⭐⭐⭐⭐
I don’t think I’ve ever been this stressed watching a ping-pong movie… and I mean that as a compliment.
Directed by Josh Safdie, Marty Supreme is chaotic, relentless, and completely unhinged, in the exact way you’d expect! It takes something as unassuming as table tennis and turns it into a full-blown psychological spiral.

Synopsis:
Set in 1950s New York, the film follows Marty Mauser, played by Timothée Chalamet, a scrappy, fast-talking hustler with dreams of becoming a world champion in table tennis. As he chases greatness, Marty gets pulled into a whirlwind of schemes, messy relationships with married women (Odessa A’zion) and a famous actress (Gwyneth Paltrow), and increasingly questionable decisions, blurring the line between ambition and self-destruction.
What works:
🏓Chalamet is incredible here. He brings this manic, chaotic energy that makes Marty both unbearable and impossible to look away from. You fully believe in his obsession, even when he’s making the worst decisions imaginable.

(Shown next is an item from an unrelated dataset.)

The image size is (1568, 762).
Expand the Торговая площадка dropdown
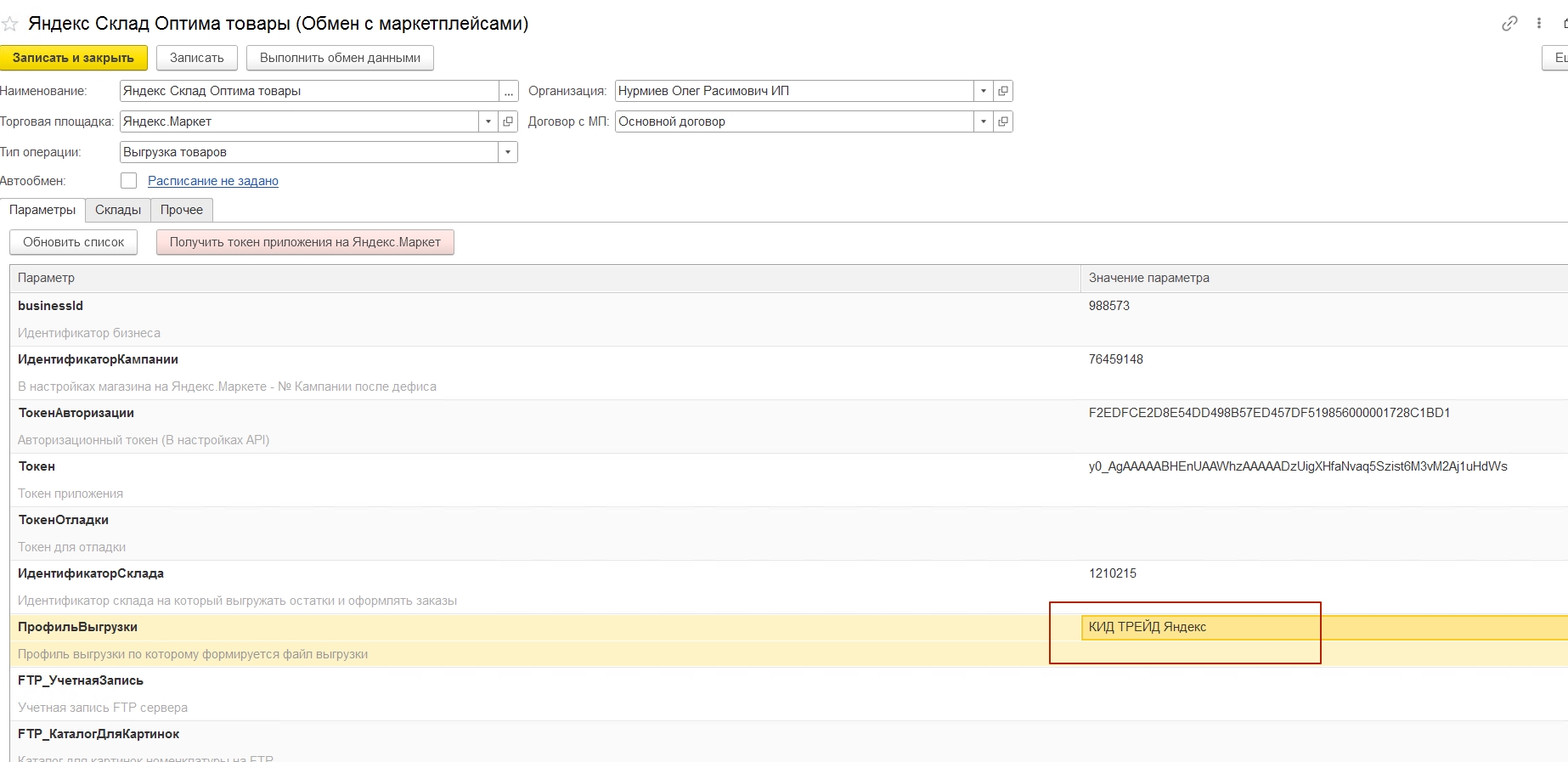488,121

🏓The pacing is absolutely relentless. It feels like a 2-hour anxiety attack in the best way. Safdie’s direction keeps everything moving at breakneck speed, mirroring Marty’s spiraling mindset.
🏓The film’s tone is bold and unpredictable, jumping between dark comedy, sports drama, and full-blown chaos. It shouldn’t work, but somehow it does.
🏓There’s something weirdly compelling about how unlikeable Marty is. The film leans into his toxicity rather than softening it, which makes the character study all the more interesting.
🏓Marty Supreme, Christmas day.

What doesn’t work:
🗾It’s a lot. The constant intensity can feel overwhelming, and there are moments where it borders on exhausting rather than engaging. We had a couple actually walk out of our screening.
🗾The narrative can feel messy, jumping from one situation to another without always giving things time to breathe.
🗾Some of the side characters and subplots get lost in the chaos, making parts of the story feel underdeveloped.
Final thoughts:
Marty Supreme is loud, stressful, and completely chaotic, but also incredibly entertaining. It’s not a film that holds your hand, and it definitely won’t be for everyone, but if you’re on its wavelength, it’s a wild ride that’s hard to forget.